When it comes to security tooling, it can be difficult to tell different acronyms and the approaches they represent apart. In the case of application security for production applications, there are several approaches out there, some new and some old. Today, I want to focus on two prevalent means of monitoring and/or protecting applications: Runtime application self-protection (RASP) and web application firewalls (WAF). RASPs and WAFs are both more connected, and more different than it appears at first glance.
RASPs are an evolution of WAFs just like WAFs are an evolution of network firewalls: some concepts make it over, but most are different and what truly matters is what was unfathomable before.
How RASPs and WAFs are different
There are two large differences between RASPs and WAFs. The first one is where the data they’re processing is coming from.
Just like WAFs innovated by examining HTTP requests rather than TCP packets to bring a greater level of insight, RASPs raise the bar further. RASPs pull data from the application runtime, i.e. when there is no longer any ambiguity in parsing. The RASP runs on what the application is seeing, instead of what the application server receives, which makes virtually all obfuscation by attackers useless overnight.
Running on data from the application runtime with the classic WAF approach of pattern matching requests gives you an In-App WAF: definitely superior to a traditional WAF when it comes to application security, but still fundamentally similar (you would still be running patterns on request parameters). Modern RASPs differ in one additional, important way: by entirely ditching patterns.
RASPs work by fetching the request parameters, but more importantly by catching the internal function calls your application is performing (such as to the SQL query executor) and gathering the parameters of the call. This means that the RASP is, in this context, not working solely with the request parameters, but also with the SQL query the application is trying to run and the precise context in which to run it. It can then run arbitrarily complex logic (such as a full SQL parser) to determine precisely what the user parameter is doing in the query and whether or not it is malicious.
What is fundamentally new here is that false positives are virtually impossible, and so are false negatives (bypasses): if the user parameter affects the query, no matter how complex or obfuscated, it will be flagged.
This is a significant shift in what you see as a security person. RASPs won’t show you odd-looking requests, but will detect every single attempt to exploit a vulnerability. This is the biggest difference between RASPs and WAFs: WAFs look for suspicious payloads, while RASPs look for exploitation attempts. A RASP isn’t a better WAF anymore than a WAF is a better network firewall: it’s something new with completely different properties, different strengths, and different weaknesses.
How RASPs and WAFs complement each other
RASPs are not an unmitigated improvement over WAFs in every regard: they are different. However, they are complementary. The strength of RASPs, when combined with WAFs, let them both shine.
Specifically, the issues that plagued legacy WAFs (i.e. false positives, excessive noise) are rooted in the fact that the WAF is used as a protection tool. As a protection tool, it must catch every single malicious payload or it will let an attack pass through. If a WAF can rely on the RASP to take care of the protection, they can move to what patterns are best suited for: detecting oddities in large volumes of traffic. WAFs are great monitoring tools, but mediocre protection tools.
The strength of RASPs (i.e. no false positives/negatives) is also a weakness when looking at a general security solution: RASPs won’t tell you anything about your app until it averts disaster. This is definitely better than the opposite (alerting you and being unable to avert disaster), but security teams can take measures to stop attackers earlier in the process if given warning. This is where WAFs (and their reduced maintenance cousins, In-App WAFs) come in. Through their pattern matching capabilities, they can warn the security team about noisy attackers before they hit an exploit. If implemented well with a restricted set of patterns, they won’t catch every malicious payload, but still enough to raise an alarm.

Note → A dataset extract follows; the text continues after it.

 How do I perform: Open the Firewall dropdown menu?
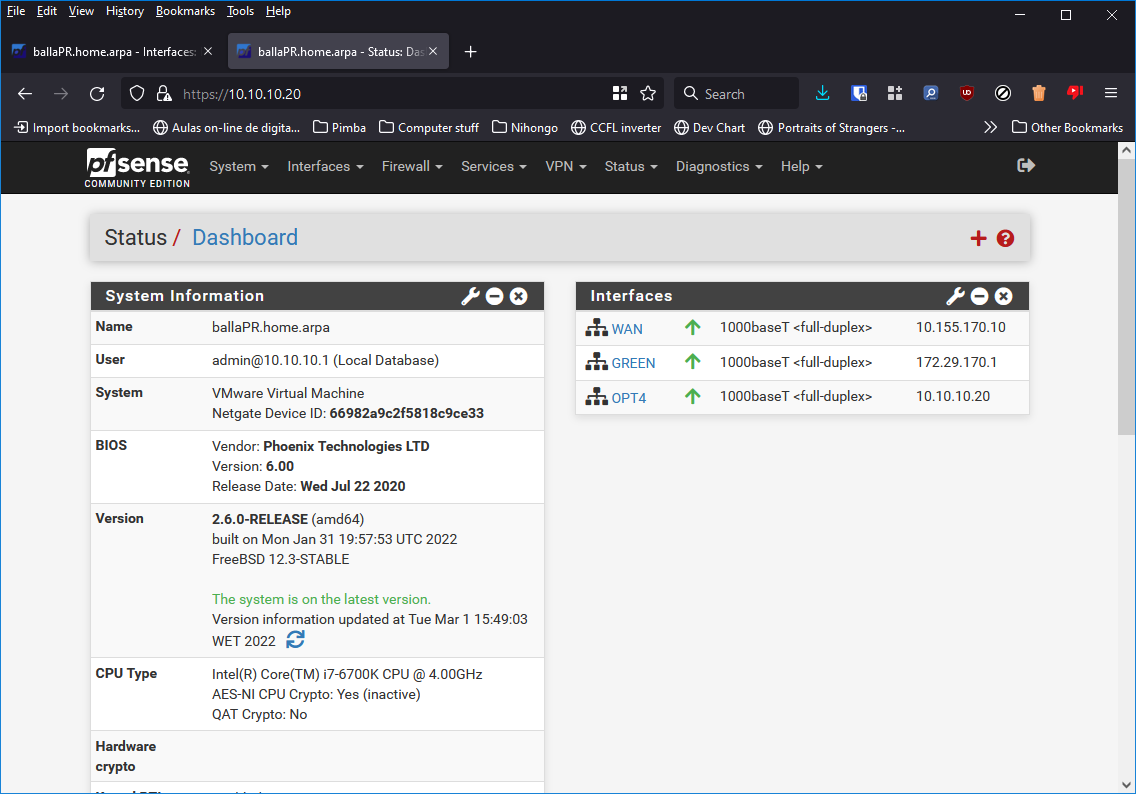[x=411, y=166]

This lower level of sensitivity comes with much lower rates of false positives.
This is all assuming two independent tools, but integrations can bring tremendous advantages. For example, the RASP can let the WAF know which fields are used in SQL queries and therefore warrant a higher level of sensitivity. A WAF can flag some parameters as suspicious and make sure that no matter what, the RASP will keep an eye on them (as a performance optimization). Both of those data streams would be way too noisy if exposed directly to the security team, but as simply an input to each other’s logic, they tolerate a very high level of false positives without negative impact.

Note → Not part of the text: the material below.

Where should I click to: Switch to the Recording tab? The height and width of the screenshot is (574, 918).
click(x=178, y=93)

If the only thing you’re interested in is protecting your application from attacks, then a RASP is a great solution that will cover your back without requiring maintenance or your attention unless it just saved your neck. For this use case, WAFs were never a good fit and are now completely obsolete.
However, if you have a security team looking to protect a broader system, a standalone RASP will be lacking contextual insight about the general activity of your app. Here, a WAF with a permissive configuration can provide a useful sample of traffic to let a security team understand which applications are being attacked and thus warrant attention from the security team.
An integrated product will, of course, offer opportunities unavailable to independent solutions, while separate products will be more focused. However, what is important is to make sure that each focus on their strengths: RASPs should protect, while (In-App) WAFs should monitor. Any attempt to stray outside those specialties results in compromise and a weaker result.